(Source records)
────

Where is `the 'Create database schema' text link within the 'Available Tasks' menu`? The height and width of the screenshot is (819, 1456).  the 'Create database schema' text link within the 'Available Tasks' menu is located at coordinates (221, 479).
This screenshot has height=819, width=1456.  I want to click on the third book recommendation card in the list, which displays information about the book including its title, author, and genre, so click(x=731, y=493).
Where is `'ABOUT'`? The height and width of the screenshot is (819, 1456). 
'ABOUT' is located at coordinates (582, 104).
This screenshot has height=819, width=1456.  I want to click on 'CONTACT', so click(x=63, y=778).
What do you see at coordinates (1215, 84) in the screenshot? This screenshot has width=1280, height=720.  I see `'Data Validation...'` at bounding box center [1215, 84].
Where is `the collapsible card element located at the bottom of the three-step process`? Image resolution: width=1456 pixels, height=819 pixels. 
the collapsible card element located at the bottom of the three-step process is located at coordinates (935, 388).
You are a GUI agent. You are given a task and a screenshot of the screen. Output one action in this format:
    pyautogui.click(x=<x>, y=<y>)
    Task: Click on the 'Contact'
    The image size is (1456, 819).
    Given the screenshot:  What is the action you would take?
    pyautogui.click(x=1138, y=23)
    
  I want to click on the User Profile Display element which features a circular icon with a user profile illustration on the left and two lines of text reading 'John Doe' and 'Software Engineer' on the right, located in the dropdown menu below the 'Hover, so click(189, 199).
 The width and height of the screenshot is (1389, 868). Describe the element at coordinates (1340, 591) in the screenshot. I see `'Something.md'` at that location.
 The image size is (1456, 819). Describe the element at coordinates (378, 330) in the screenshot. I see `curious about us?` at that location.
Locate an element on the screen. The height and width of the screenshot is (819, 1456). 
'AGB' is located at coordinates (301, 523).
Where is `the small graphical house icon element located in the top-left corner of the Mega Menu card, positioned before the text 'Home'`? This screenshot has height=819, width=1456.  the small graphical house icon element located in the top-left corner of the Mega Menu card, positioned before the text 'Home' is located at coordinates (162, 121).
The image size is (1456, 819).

────

TASK DETAILS: Could you give the records again with "Where is" switched to "What is the location of" everywhere, leaving everything else unchanged?

SOLUTION TO THIS EXERCISE:
What is the location of `the 'Create database schema' text link within the 'Available Tasks' menu`? The height and width of the screenshot is (819, 1456).  the 'Create database schema' text link within the 'Available Tasks' menu is located at coordinates (221, 479).
This screenshot has height=819, width=1456.  I want to click on the third book recommendation card in the list, which displays information about the book including its title, author, and genre, so click(x=731, y=493).
What is the location of `'ABOUT'`? The height and width of the screenshot is (819, 1456). 
'ABOUT' is located at coordinates (582, 104).
This screenshot has height=819, width=1456.  I want to click on 'CONTACT', so click(x=63, y=778).
What do you see at coordinates (1215, 84) in the screenshot? This screenshot has width=1280, height=720.  I see `'Data Validation...'` at bounding box center [1215, 84].
What is the location of `the collapsible card element located at the bottom of the three-step process`? Image resolution: width=1456 pixels, height=819 pixels. 
the collapsible card element located at the bottom of the three-step process is located at coordinates (935, 388).
You are a GUI agent. You are given a task and a screenshot of the screen. Output one action in this format:
    pyautogui.click(x=<x>, y=<y>)
    Task: Click on the 'Contact'
    The image size is (1456, 819).
    Given the screenshot:  What is the action you would take?
    pyautogui.click(x=1138, y=23)
    
  I want to click on the User Profile Display element which features a circular icon with a user profile illustration on the left and two lines of text reading 'John Doe' and 'Software Engineer' on the right, located in the dropdown menu below the 'Hover, so click(189, 199).
 The width and height of the screenshot is (1389, 868). Describe the element at coordinates (1340, 591) in the screenshot. I see `'Something.md'` at that location.
 The image size is (1456, 819). Describe the element at coordinates (378, 330) in the screenshot. I see `curious about us?` at that location.
Locate an element on the screen. The height and width of the screenshot is (819, 1456). 
'AGB' is located at coordinates (301, 523).
What is the location of `the small graphical house icon element located in the top-left corner of the Mega Menu card, positioned before the text 'Home'`? This screenshot has height=819, width=1456.  the small graphical house icon element located in the top-left corner of the Mega Menu card, positioned before the text 'Home' is located at coordinates (162, 121).
The image size is (1456, 819).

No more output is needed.